© Vladimir Dobrev
The first-ever project on the Egyptian vulture in Uzbekistan was kicked off in June 2021. The main goal of the project is to reveal the migration routes and wintering grounds of Egyptian vultures from the Central Asian population of the species and to identify threats for the Egyptian vulture from the region. At the end of July, an international team tagged four juvenile birds in the Central Kyzylkum desert with GPS/GSM transmitters and monitored the breeding success of 10 pairs in the study area. In addition, new breeding sites were identified and some important congregation sites for the species were checked.
While heavily studied in Europe, the Middle East, and Africa, the species status and knowledge about it remain poor in Central Asia. With an estimation of 135 pairs, Uzbekistan is considered one of the strongholds of the species in the region. Nevertheless, proper monitoring of the population, revealing the threats, and study on the migration routes and wintering grounds are urgently needed in Central Asia in order to conserve the Egyptian vulture across the whole region. In line with these needs, the pilot 2021 of the project in Uzbekistan established the working protocols and laid out the foundations for the next breeding season.
The project is supported by OSME, Oriental Bird Club, Hawk Conservancy Trust, Institute of Zoology – Academy of Sciences of the Republic of Uzbekistan. The state committee for Ecology and Environmental Protection of the Republic of Uzbekistan exercised control over the project.

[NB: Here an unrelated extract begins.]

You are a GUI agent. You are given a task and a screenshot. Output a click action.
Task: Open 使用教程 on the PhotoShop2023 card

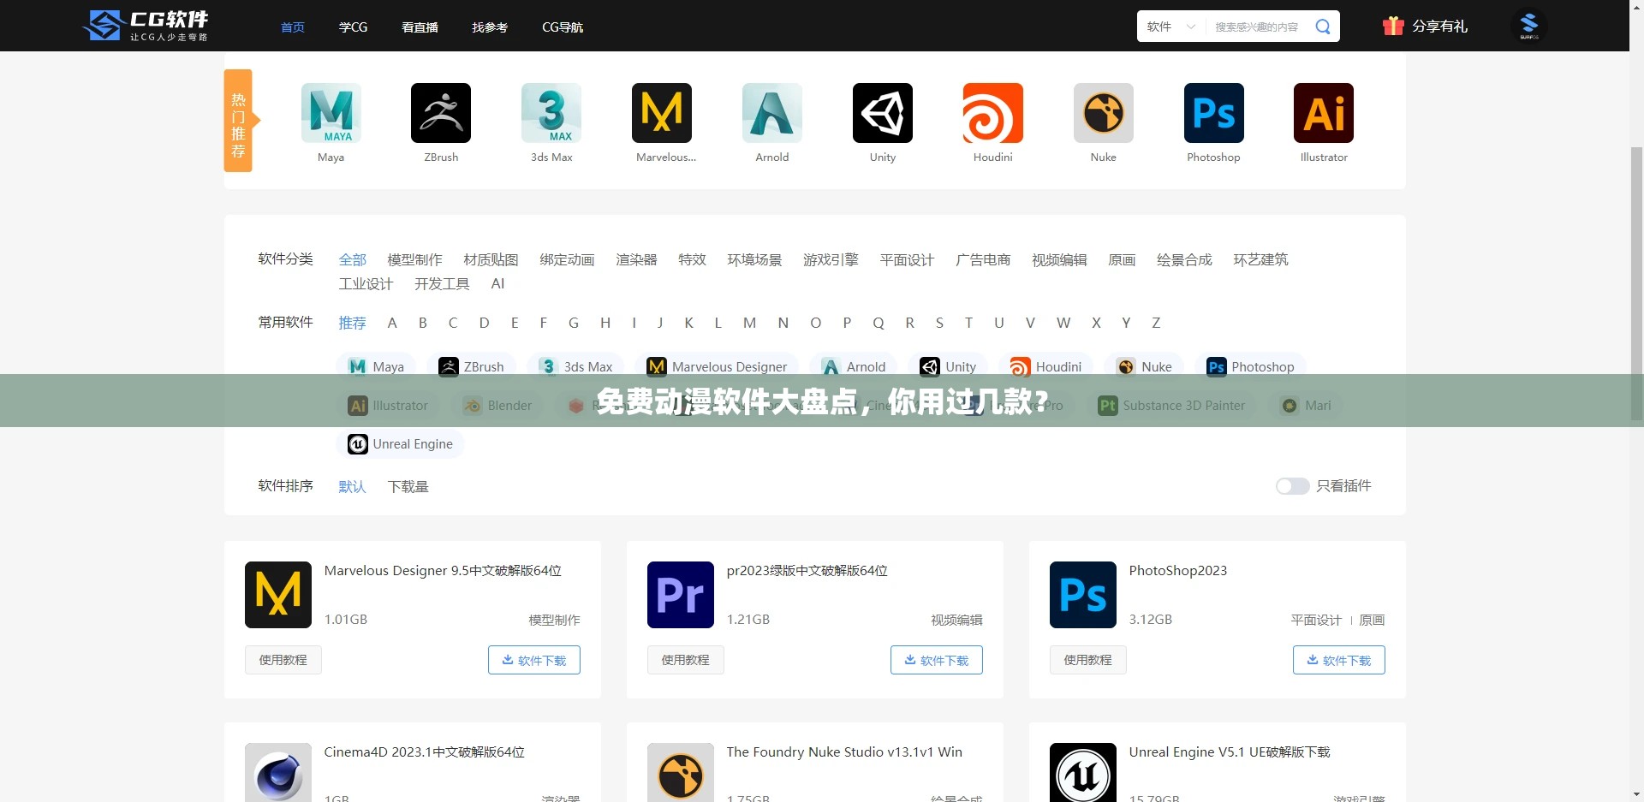tap(1087, 659)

Special thanks to the Uzbekistan Society for the Protection of Birds and Dr. Roman Kashkarov who shared information on breeding sites of the species. The Egyptian vulture New LIFE project and the BSPB supported the project with expertise. Dr. Robert J. Burnside from the University of East Anglia, Anna Ten, and Valentin Soldatov from the Institute of Zoology in Tashkent brought the project to life.